● **Action item**
Repeat all of the material exactly, with no line missing.

● **Dataset records**
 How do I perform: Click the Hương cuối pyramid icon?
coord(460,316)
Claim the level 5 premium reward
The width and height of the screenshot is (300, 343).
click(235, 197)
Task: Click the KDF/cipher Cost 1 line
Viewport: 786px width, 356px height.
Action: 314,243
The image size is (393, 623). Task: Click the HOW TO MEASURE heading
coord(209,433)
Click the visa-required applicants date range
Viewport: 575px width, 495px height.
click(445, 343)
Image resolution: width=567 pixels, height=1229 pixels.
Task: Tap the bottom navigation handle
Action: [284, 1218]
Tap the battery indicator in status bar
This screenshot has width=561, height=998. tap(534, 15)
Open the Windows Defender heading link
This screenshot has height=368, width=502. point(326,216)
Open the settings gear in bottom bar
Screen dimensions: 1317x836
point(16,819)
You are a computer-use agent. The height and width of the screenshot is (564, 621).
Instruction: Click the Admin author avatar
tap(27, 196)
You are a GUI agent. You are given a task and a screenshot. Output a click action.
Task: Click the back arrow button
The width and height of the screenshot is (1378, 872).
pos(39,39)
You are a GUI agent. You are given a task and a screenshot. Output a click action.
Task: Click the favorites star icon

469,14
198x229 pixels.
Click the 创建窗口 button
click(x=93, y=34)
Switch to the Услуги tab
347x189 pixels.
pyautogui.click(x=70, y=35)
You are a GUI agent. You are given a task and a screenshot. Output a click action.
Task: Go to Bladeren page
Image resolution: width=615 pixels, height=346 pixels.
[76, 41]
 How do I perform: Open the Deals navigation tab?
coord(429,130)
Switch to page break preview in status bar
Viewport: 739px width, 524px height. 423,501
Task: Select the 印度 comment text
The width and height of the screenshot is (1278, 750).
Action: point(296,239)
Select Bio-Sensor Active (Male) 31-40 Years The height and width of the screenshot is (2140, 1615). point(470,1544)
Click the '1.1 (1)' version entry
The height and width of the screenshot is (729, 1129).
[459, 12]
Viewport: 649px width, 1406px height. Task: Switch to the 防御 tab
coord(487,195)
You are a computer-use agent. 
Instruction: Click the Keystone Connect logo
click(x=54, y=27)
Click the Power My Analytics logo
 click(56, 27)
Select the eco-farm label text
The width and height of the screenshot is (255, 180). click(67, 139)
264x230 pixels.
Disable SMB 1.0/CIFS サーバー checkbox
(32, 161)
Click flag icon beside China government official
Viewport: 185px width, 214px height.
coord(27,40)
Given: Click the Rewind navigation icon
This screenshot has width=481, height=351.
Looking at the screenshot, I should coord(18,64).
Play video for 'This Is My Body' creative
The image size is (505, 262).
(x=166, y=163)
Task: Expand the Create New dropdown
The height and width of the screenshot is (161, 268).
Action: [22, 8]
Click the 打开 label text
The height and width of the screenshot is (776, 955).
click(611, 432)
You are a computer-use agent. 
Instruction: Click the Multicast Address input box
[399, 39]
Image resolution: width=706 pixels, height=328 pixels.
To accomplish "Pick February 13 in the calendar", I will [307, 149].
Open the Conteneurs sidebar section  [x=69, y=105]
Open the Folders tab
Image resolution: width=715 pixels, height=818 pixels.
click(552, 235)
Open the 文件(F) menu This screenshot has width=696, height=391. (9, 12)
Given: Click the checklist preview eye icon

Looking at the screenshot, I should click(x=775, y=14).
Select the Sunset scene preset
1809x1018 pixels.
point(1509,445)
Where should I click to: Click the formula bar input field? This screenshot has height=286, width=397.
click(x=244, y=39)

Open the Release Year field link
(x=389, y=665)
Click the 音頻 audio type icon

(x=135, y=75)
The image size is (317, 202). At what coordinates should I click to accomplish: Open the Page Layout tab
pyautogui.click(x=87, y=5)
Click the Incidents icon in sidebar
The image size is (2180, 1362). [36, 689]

● **Solution for this task**
 How do I perform: Click the Hương cuối pyramid icon?
coord(460,316)
Claim the level 5 premium reward
The width and height of the screenshot is (300, 343).
click(235, 197)
Task: Click the KDF/cipher Cost 1 line
Viewport: 786px width, 356px height.
Action: 314,243
The image size is (393, 623). Task: Click the HOW TO MEASURE heading
coord(209,433)
Click the visa-required applicants date range
Viewport: 575px width, 495px height.
click(445, 343)
Image resolution: width=567 pixels, height=1229 pixels.
Task: Tap the bottom navigation handle
Action: [284, 1218]
Tap the battery indicator in status bar
This screenshot has width=561, height=998. tap(534, 15)
Open the Windows Defender heading link
This screenshot has height=368, width=502. point(326,216)
Open the settings gear in bottom bar
Screen dimensions: 1317x836
point(16,819)
You are a computer-use agent. The height and width of the screenshot is (564, 621).
Instruction: Click the Admin author avatar
tap(27, 196)
You are a GUI agent. You are given a task and a screenshot. Output a click action.
Task: Click the back arrow button
The width and height of the screenshot is (1378, 872).
pos(39,39)
You are a GUI agent. You are given a task and a screenshot. Output a click action.
Task: Click the favorites star icon

469,14
198x229 pixels.
Click the 创建窗口 button
click(x=93, y=34)
Switch to the Услуги tab
347x189 pixels.
pyautogui.click(x=70, y=35)
You are a GUI agent. You are given a task and a screenshot. Output a click action.
Task: Go to Bladeren page
Image resolution: width=615 pixels, height=346 pixels.
[76, 41]
 How do I perform: Open the Deals navigation tab?
coord(429,130)
Switch to page break preview in status bar
Viewport: 739px width, 524px height. 423,501
Task: Select the 印度 comment text
The width and height of the screenshot is (1278, 750).
Action: point(296,239)
Select Bio-Sensor Active (Male) 31-40 Years The height and width of the screenshot is (2140, 1615). point(470,1544)
Click the '1.1 (1)' version entry
The height and width of the screenshot is (729, 1129).
[459, 12]
Viewport: 649px width, 1406px height. Task: Switch to the 防御 tab
coord(487,195)
You are a computer-use agent. 
Instruction: Click the Keystone Connect logo
click(x=54, y=27)
Click the Power My Analytics logo
 click(56, 27)
Select the eco-farm label text
The width and height of the screenshot is (255, 180). click(67, 139)
264x230 pixels.
Disable SMB 1.0/CIFS サーバー checkbox
(32, 161)
Click flag icon beside China government official
Viewport: 185px width, 214px height.
coord(27,40)
Given: Click the Rewind navigation icon
This screenshot has width=481, height=351.
Looking at the screenshot, I should coord(18,64).
Play video for 'This Is My Body' creative
The image size is (505, 262).
(x=166, y=163)
Task: Expand the Create New dropdown
The height and width of the screenshot is (161, 268).
Action: [22, 8]
Click the 打开 label text
The height and width of the screenshot is (776, 955).
click(611, 432)
You are a computer-use agent. 
Instruction: Click the Multicast Address input box
[399, 39]
Image resolution: width=706 pixels, height=328 pixels.
To accomplish "Pick February 13 in the calendar", I will [307, 149].
Open the Conteneurs sidebar section  [x=69, y=105]
Open the Folders tab
Image resolution: width=715 pixels, height=818 pixels.
click(552, 235)
Open the 文件(F) menu This screenshot has width=696, height=391. (9, 12)
Given: Click the checklist preview eye icon

Looking at the screenshot, I should click(x=775, y=14).
Select the Sunset scene preset
1809x1018 pixels.
point(1509,445)
Where should I click to: Click the formula bar input field? This screenshot has height=286, width=397.
click(x=244, y=39)

Open the Release Year field link
(x=389, y=665)
Click the 音頻 audio type icon

(x=135, y=75)
The image size is (317, 202). At what coordinates should I click to accomplish: Open the Page Layout tab
pyautogui.click(x=87, y=5)
Click the Incidents icon in sidebar
The image size is (2180, 1362). [36, 689]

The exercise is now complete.